Оборона Украины и других бывших восточных земель Речи Посполитой против западной крамолы — особенно польской — стала лейтмотивом политики Петербурга в регионе на десятилетия вперед. Империя Романовых созрела до того, чтобы стать менее европейской и более туземной, использовать патриотическое чувство русских, которое складывалось уже в идеологию, для удержания завоеванных территорий. Именно в это время министр просвещения граф Сергей Уваров формулирует основу новой российской идентичности: православие, самодержавие, народность. Первые два элемента триады для имперской идеологии были вполне традиционны, зато третий стал уступкой эпохе подъема национализмов. Уваров в народности видел понятие не общеимперское, а сугубо русское. Он писал о трех “началах” как “составляющих отличительный характер России и ей исключительно принадлежащих”, что должны были “собрать в одно целое священные останки ее народности”. Народность эта распространялась на русских, украинцев и белорусов.

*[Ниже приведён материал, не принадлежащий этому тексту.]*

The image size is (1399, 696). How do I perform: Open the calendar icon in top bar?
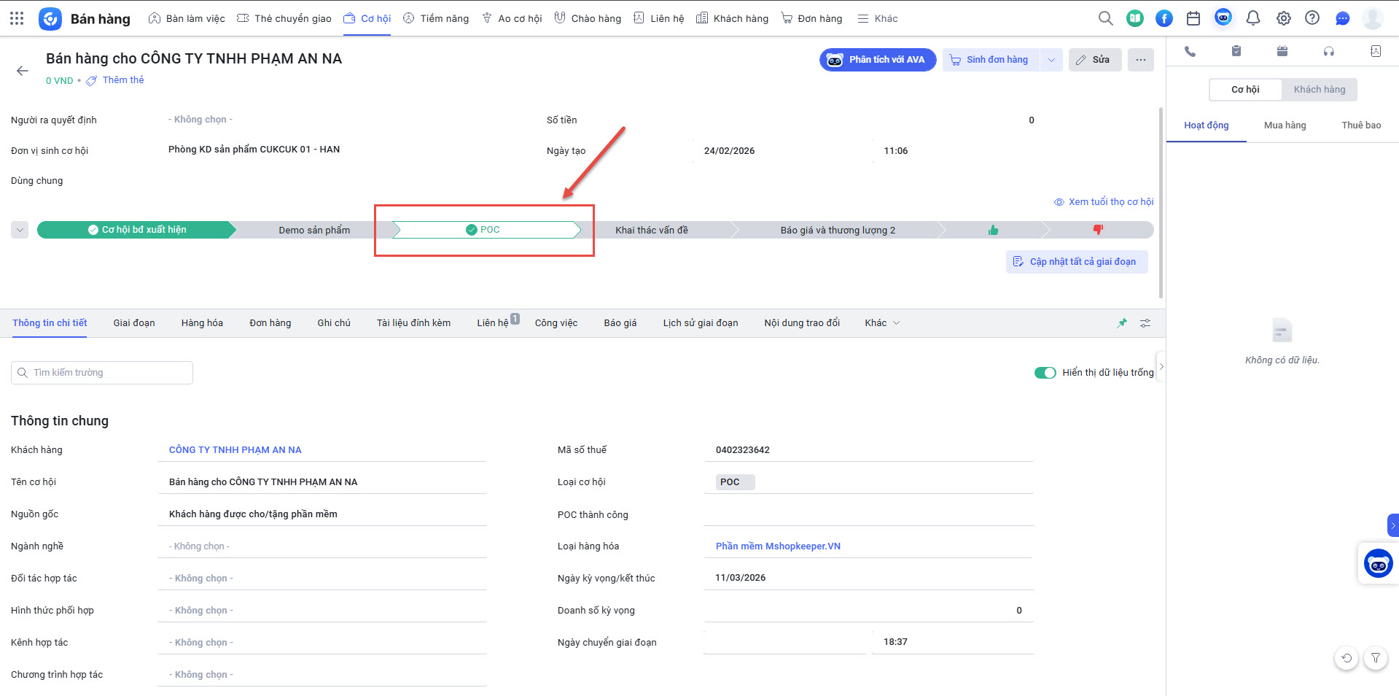click(x=1193, y=18)
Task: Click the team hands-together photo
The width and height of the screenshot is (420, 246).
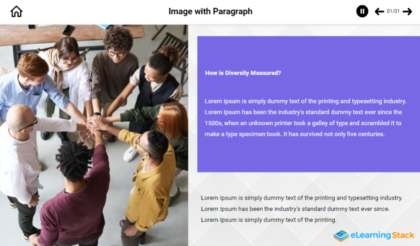Action: click(94, 135)
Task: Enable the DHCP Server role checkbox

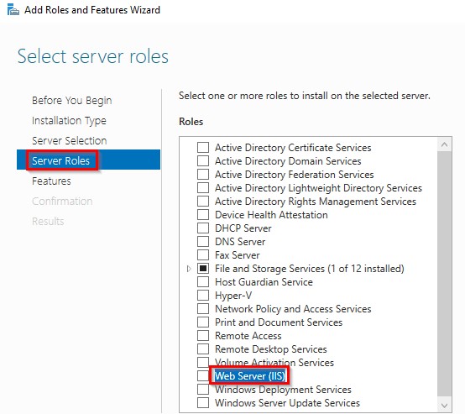Action: point(203,228)
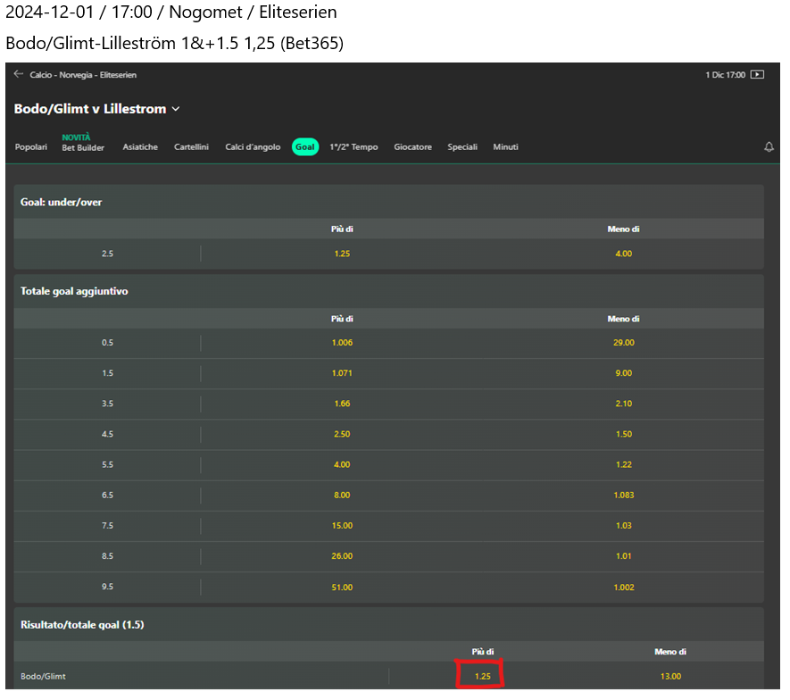
Task: Click highlighted Bodo/Glimt over 1.5 odds 1.25
Action: coord(482,676)
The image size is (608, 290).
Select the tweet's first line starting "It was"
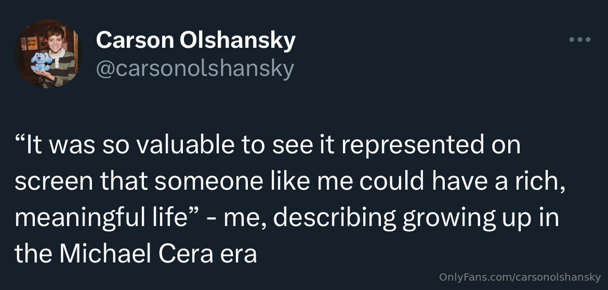tap(267, 145)
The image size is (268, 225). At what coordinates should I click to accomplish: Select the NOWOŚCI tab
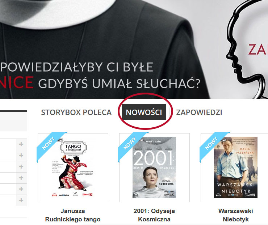[x=144, y=113]
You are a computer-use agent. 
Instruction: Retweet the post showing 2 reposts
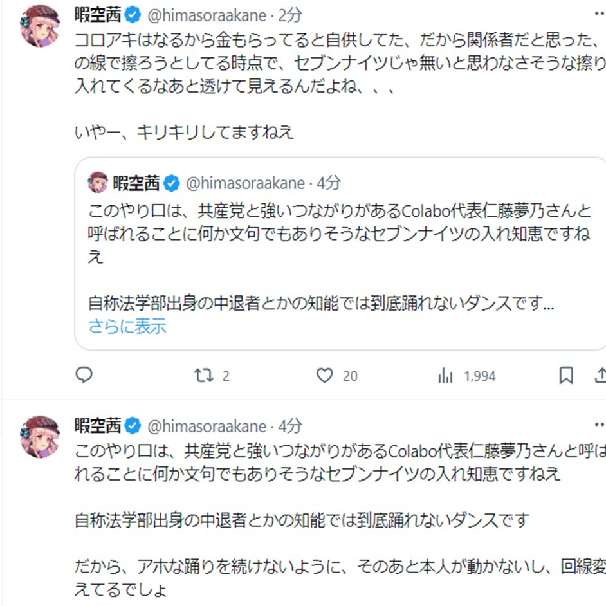205,376
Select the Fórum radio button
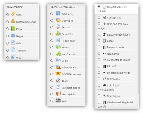Viewport: 143px width, 113px height. 52,47
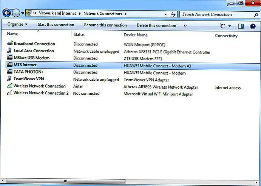
Task: Show more toolbar commands via double chevron
Action: 185,25
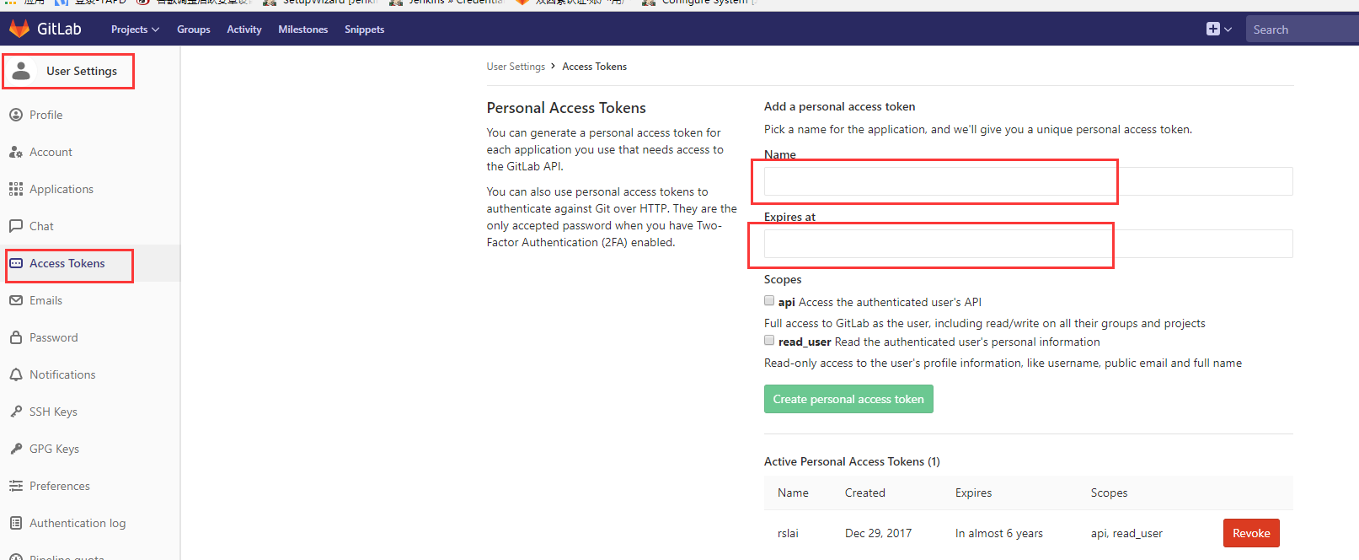Click the GitLab fox logo
The width and height of the screenshot is (1359, 560).
(x=19, y=29)
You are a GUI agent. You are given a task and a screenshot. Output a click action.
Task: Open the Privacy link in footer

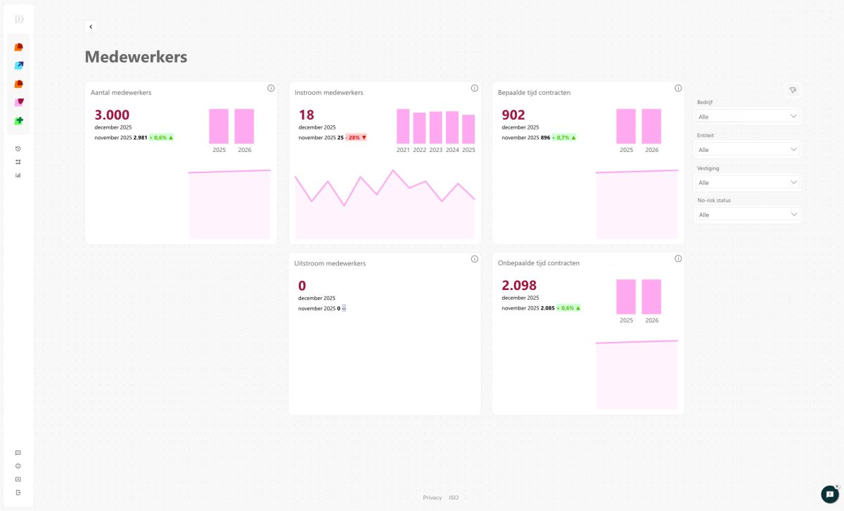[x=432, y=498]
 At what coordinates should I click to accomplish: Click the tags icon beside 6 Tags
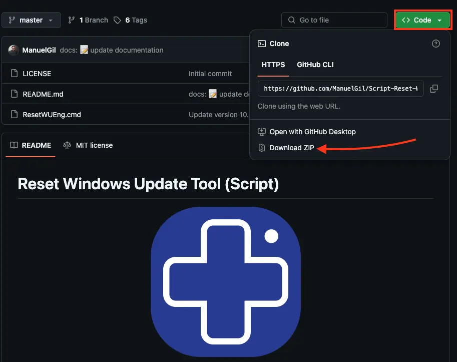[117, 20]

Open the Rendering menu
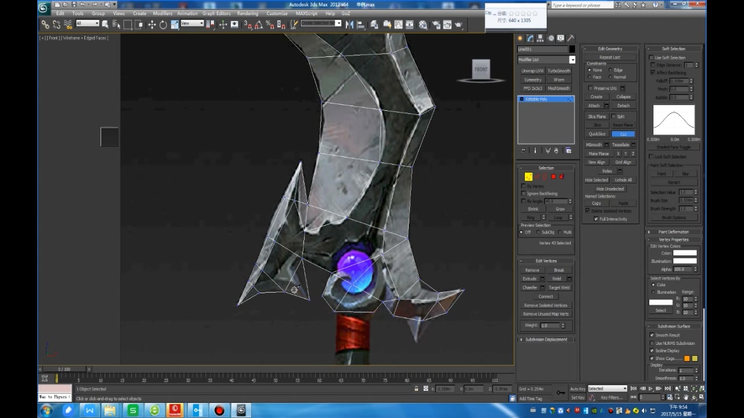tap(248, 13)
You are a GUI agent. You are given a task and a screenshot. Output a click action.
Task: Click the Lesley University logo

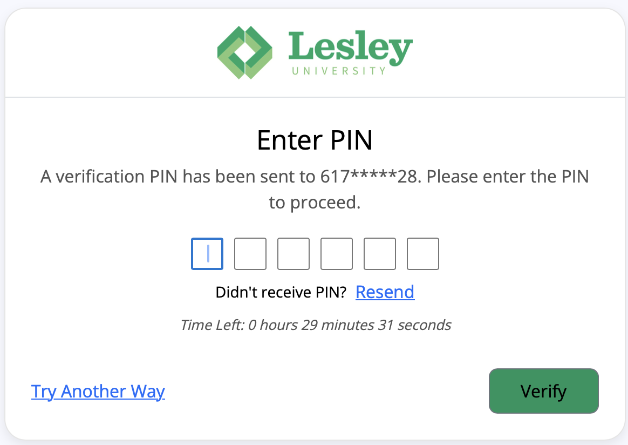(315, 52)
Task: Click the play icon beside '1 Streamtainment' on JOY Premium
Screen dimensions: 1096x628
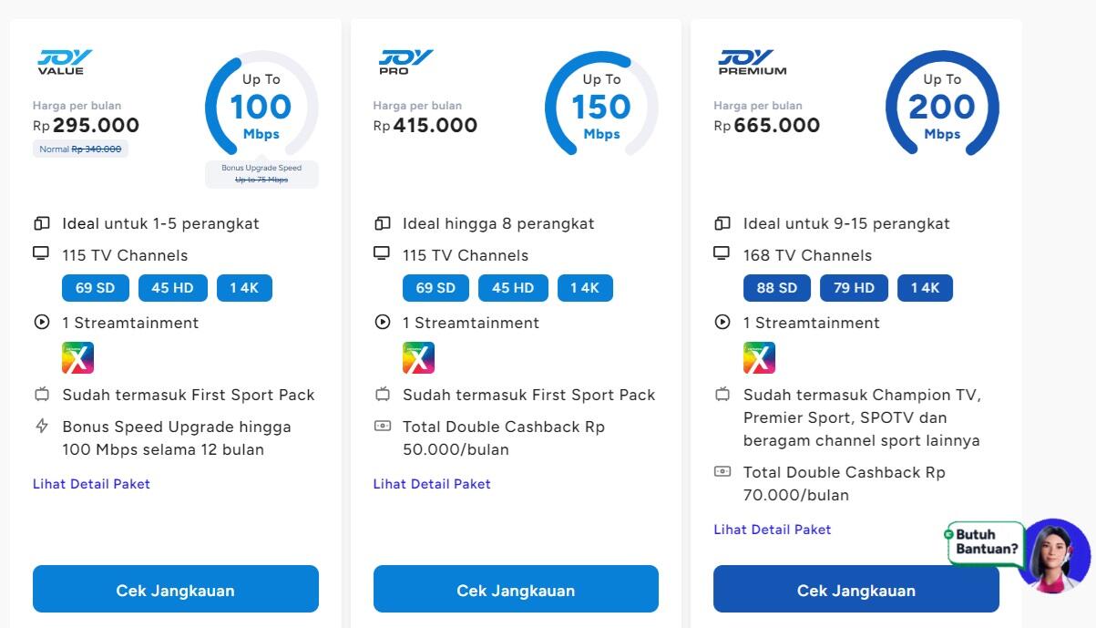Action: 722,323
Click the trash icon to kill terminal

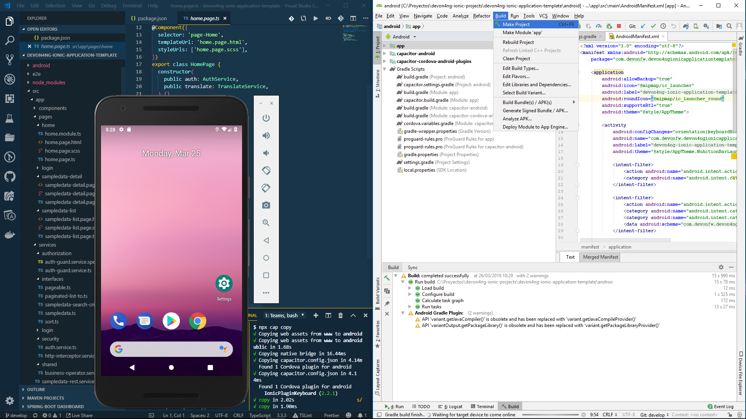point(340,315)
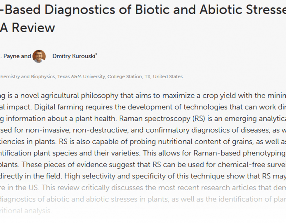The height and width of the screenshot is (223, 286).
Task: Click the asterisk after Kurouski
Action: tap(96, 54)
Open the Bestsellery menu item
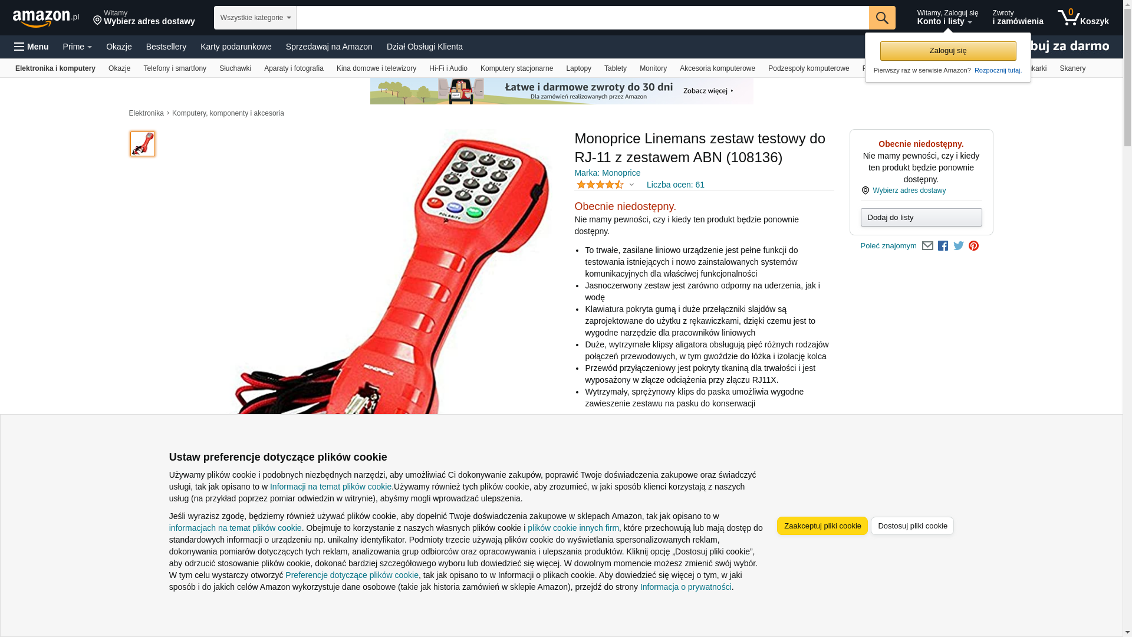The height and width of the screenshot is (637, 1132). [166, 47]

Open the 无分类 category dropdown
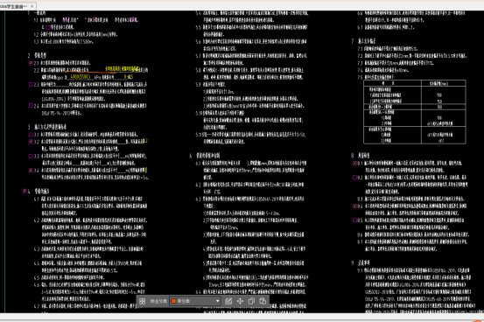point(195,301)
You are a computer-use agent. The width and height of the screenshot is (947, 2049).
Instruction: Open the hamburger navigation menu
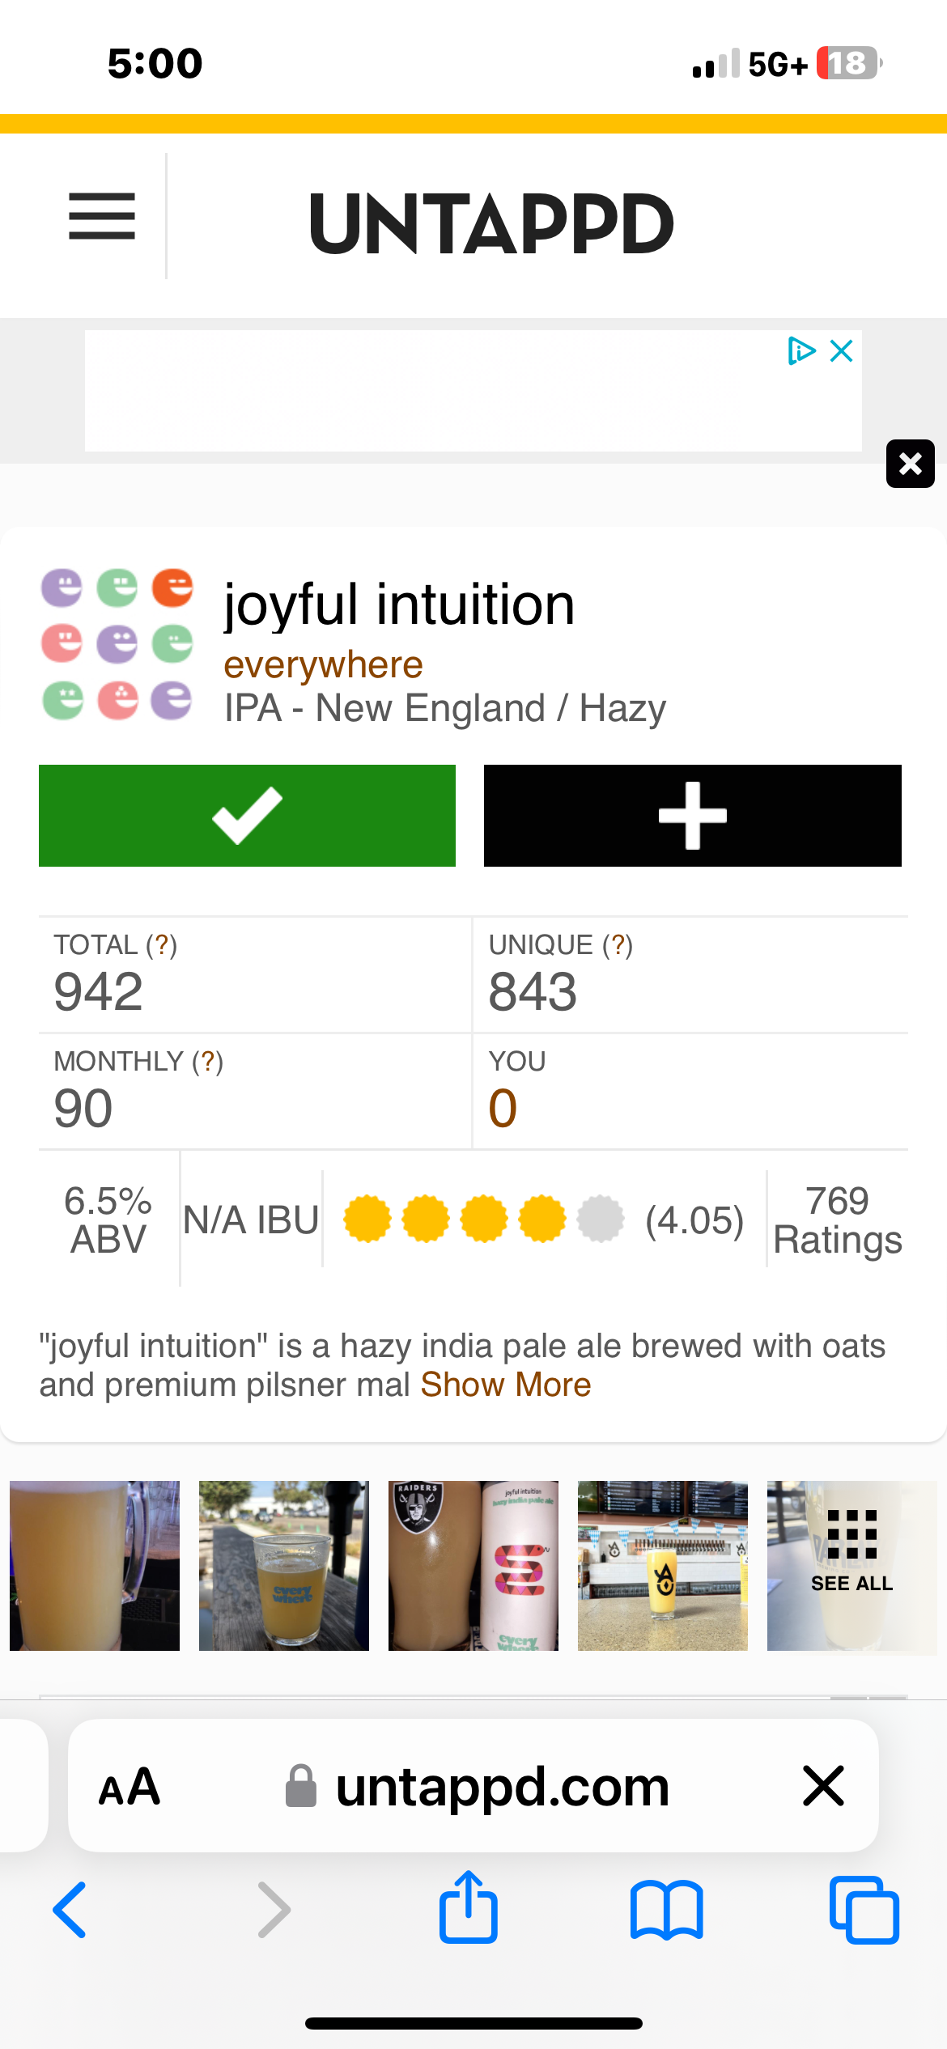point(102,216)
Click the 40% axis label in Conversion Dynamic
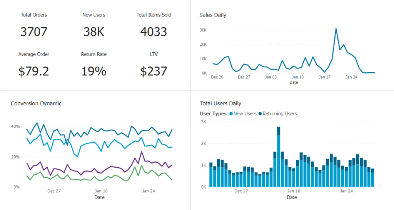394x210 pixels. (x=15, y=127)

Пусть даже ученые до сих пор спорят о том, что именно значила триада, Уваров задал превосходные координаты для осмысления российской политики на западных окраинах начиная с 30-х годов XIX века. Идеальные подданные должны были не только выказывать преданность императору (этого Романовым хватало в эпоху Просвещения), но и быть русскими, исповедовать православие. Ноябрьский мятеж поставил под вопрос лояльность крестьян Правобережной Украины. В глазах властей это были русские, но далеко не всегда православные — на присоединенных в 1793 и 1795 годах землях преобладали униаты. Превращение их в идеальных подданных требовало возвращения их назад в православие. Это была страховка против союза римокатолической шляхты и грекокатоликов из простонародья. Намечалось нечто обратное Брестской унии: вместо проповеди православия среди униатов-мирян правительство нашло сторонников в их духовенстве и с помощью последних обращало саму церковь в православную — примерно так же, как Речь Посполитая поступала с церковью “схизматиков” и в конце XVI, и в начале XVIII века.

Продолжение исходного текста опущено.